(Beginning of TASK INPUT)
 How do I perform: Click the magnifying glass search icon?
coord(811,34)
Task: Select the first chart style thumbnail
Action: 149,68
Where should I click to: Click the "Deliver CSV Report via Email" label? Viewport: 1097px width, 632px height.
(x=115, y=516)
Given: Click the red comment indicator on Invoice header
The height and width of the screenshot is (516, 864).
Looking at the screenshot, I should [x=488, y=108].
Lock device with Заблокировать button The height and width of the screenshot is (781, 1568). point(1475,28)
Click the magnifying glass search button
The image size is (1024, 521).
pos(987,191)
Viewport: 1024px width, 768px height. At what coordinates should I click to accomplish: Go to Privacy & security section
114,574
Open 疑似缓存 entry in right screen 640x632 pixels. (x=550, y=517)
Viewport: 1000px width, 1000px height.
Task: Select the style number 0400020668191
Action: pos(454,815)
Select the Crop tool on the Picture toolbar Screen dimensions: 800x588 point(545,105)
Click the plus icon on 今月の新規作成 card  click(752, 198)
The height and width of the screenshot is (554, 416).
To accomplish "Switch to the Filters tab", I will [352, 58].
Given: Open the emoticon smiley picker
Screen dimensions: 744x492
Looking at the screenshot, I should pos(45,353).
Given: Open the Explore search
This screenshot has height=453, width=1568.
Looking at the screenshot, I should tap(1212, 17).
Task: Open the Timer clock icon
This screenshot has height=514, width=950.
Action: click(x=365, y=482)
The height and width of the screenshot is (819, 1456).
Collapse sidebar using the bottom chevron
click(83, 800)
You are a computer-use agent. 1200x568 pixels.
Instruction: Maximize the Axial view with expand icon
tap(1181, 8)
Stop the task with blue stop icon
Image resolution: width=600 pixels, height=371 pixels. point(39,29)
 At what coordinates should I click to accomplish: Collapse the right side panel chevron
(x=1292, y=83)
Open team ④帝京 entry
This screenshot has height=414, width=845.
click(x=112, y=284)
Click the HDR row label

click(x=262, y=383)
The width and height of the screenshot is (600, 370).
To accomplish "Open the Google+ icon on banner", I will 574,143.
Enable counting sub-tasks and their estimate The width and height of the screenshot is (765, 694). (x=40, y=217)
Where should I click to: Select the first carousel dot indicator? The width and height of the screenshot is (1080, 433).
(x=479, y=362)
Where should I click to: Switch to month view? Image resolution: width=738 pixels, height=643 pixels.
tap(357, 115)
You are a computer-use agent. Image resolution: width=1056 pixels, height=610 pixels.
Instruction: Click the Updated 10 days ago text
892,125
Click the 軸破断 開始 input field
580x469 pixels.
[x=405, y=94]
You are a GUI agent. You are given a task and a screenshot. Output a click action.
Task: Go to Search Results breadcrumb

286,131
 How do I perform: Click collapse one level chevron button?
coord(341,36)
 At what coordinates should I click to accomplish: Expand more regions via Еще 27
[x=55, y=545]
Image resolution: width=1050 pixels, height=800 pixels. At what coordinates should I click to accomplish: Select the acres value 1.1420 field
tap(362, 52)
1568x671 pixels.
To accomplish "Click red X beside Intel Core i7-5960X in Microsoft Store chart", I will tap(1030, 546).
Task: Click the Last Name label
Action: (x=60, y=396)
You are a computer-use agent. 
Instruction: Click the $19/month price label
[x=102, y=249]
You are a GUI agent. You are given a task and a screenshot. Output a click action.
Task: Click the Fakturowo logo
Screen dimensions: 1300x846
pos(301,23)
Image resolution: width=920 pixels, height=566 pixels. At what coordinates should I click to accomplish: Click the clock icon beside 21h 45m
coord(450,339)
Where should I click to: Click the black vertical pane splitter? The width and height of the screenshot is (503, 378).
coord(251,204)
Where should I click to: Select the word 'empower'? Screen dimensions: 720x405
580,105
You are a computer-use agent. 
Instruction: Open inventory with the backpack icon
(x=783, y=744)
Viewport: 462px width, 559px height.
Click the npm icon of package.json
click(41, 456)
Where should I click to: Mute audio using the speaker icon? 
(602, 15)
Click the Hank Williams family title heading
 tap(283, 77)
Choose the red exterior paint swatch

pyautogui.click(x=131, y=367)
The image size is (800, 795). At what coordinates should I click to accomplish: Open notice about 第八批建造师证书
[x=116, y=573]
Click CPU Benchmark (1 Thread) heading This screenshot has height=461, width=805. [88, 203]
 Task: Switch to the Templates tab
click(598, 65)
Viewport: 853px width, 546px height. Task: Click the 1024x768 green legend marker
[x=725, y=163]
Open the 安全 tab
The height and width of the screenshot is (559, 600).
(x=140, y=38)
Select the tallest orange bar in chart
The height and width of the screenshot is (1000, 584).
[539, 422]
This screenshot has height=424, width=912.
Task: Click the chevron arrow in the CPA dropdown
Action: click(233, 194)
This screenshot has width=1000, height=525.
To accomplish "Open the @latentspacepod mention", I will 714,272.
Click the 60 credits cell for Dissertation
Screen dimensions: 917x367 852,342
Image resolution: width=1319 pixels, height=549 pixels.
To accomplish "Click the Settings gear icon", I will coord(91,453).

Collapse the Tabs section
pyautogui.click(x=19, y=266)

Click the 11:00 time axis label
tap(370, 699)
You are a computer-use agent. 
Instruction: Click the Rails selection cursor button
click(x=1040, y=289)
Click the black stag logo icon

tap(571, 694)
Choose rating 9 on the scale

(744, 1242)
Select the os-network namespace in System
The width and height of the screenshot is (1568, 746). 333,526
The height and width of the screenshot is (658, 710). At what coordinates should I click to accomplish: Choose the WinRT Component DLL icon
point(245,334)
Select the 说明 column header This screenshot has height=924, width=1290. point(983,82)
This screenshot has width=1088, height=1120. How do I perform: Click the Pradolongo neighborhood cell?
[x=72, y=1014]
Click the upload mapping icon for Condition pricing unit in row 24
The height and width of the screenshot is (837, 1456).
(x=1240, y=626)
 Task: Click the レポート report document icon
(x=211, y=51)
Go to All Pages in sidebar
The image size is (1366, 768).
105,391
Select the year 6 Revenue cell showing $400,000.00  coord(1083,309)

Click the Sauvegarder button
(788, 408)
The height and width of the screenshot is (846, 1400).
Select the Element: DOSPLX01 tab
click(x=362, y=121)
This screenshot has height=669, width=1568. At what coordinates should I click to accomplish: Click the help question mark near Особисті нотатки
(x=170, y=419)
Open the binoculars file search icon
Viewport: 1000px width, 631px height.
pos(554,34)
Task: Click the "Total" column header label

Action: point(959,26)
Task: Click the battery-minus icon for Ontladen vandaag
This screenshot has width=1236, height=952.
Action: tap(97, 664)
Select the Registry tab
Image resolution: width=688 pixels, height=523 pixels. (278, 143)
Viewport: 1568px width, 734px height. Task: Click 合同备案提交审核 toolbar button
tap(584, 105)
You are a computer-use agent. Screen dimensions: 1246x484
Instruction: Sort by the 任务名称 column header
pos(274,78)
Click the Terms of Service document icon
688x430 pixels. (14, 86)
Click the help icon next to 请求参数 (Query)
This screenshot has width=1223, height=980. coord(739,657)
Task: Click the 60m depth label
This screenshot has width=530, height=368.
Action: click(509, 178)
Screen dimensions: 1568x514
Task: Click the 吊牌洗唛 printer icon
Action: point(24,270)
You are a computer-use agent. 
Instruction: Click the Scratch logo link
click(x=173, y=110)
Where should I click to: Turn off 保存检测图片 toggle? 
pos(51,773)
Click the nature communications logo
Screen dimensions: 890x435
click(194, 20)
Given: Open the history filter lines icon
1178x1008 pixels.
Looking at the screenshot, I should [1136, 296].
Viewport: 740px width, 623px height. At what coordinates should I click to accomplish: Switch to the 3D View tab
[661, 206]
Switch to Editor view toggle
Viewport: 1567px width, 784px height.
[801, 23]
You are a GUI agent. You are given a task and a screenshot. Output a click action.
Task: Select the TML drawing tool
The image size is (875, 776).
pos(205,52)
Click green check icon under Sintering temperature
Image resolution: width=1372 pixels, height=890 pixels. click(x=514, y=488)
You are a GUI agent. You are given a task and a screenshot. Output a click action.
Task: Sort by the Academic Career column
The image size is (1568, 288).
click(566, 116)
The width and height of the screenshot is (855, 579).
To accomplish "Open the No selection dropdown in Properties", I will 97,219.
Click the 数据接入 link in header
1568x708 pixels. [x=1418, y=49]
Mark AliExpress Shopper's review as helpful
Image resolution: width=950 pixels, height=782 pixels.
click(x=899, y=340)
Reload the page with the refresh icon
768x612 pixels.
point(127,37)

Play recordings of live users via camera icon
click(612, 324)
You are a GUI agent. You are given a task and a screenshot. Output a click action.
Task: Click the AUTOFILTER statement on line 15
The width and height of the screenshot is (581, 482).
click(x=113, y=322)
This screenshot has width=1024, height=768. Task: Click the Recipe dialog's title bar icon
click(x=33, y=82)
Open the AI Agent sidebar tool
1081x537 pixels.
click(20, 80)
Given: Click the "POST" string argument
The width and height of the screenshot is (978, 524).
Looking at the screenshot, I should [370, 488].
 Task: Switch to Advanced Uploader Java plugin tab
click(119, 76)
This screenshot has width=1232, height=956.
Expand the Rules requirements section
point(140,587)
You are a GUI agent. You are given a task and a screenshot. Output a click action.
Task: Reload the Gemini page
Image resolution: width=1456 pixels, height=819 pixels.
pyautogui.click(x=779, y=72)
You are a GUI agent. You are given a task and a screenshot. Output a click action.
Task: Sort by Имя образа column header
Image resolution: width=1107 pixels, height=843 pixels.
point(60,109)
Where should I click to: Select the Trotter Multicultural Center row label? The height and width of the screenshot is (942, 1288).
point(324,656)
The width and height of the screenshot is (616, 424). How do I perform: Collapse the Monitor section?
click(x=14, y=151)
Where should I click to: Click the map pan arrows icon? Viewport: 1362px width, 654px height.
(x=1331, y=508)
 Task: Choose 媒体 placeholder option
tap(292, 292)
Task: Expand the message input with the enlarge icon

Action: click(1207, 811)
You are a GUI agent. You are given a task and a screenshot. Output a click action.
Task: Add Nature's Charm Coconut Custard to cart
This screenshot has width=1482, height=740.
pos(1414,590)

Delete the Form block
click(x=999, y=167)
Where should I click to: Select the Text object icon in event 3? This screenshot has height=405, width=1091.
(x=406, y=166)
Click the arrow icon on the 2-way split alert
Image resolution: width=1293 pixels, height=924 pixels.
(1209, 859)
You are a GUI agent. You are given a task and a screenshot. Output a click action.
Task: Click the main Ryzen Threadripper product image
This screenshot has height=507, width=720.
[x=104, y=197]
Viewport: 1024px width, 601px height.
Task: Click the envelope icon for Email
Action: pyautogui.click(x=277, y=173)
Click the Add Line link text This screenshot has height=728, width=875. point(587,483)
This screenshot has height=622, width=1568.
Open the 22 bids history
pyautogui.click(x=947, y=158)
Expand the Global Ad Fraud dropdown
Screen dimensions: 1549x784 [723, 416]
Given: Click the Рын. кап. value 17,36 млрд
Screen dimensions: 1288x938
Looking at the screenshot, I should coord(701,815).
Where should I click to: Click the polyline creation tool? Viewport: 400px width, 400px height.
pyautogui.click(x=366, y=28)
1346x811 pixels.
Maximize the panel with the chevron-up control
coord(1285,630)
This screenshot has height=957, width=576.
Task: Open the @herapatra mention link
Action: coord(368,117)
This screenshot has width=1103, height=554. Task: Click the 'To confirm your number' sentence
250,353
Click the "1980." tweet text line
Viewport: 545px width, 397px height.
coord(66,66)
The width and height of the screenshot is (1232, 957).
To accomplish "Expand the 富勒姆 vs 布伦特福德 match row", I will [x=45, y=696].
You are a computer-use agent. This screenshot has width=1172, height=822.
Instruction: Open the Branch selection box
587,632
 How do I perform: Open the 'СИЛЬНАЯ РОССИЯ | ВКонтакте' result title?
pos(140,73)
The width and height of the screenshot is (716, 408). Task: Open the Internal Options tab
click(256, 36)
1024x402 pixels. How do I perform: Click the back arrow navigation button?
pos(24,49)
(End of TASK INPUT)
[EXERCISE AIM]: Using the entries shown above, reproduce verbatim the lines from the line bearing "Click the npm icon of package.json" to the line bearing "Select the 说明", inclusive.

[SOLUTION]:
Click the npm icon of package.json
click(41, 456)
Where should I click to: Mute audio using the speaker icon? 
(602, 15)
Click the Hank Williams family title heading
 tap(283, 77)
Choose the red exterior paint swatch

pyautogui.click(x=131, y=367)
The image size is (800, 795). At what coordinates should I click to accomplish: Open notice about 第八批建造师证书
[x=116, y=573]
Click CPU Benchmark (1 Thread) heading This screenshot has height=461, width=805. [88, 203]
 Task: Switch to the Templates tab
click(598, 65)
Viewport: 853px width, 546px height. Task: Click the 1024x768 green legend marker
[x=725, y=163]
Open the 安全 tab
The height and width of the screenshot is (559, 600).
(x=140, y=38)
Select the tallest orange bar in chart
The height and width of the screenshot is (1000, 584).
[539, 422]
This screenshot has height=424, width=912.
Task: Click the chevron arrow in the CPA dropdown
Action: click(233, 194)
This screenshot has width=1000, height=525.
To accomplish "Open the @latentspacepod mention", I will 714,272.
Click the 60 credits cell for Dissertation
Screen dimensions: 917x367 852,342
Image resolution: width=1319 pixels, height=549 pixels.
To accomplish "Click the Settings gear icon", I will coord(91,453).

Collapse the Tabs section
pyautogui.click(x=19, y=266)

Click the 11:00 time axis label
tap(370, 699)
You are a computer-use agent. 
Instruction: Click the Rails selection cursor button
click(x=1040, y=289)
Click the black stag logo icon

tap(571, 694)
Choose rating 9 on the scale

(744, 1242)
Select the os-network namespace in System
The width and height of the screenshot is (1568, 746). 333,526
The height and width of the screenshot is (658, 710). At what coordinates should I click to accomplish: Choose the WinRT Component DLL icon
point(245,334)
Select the 说明 column header This screenshot has height=924, width=1290. point(983,82)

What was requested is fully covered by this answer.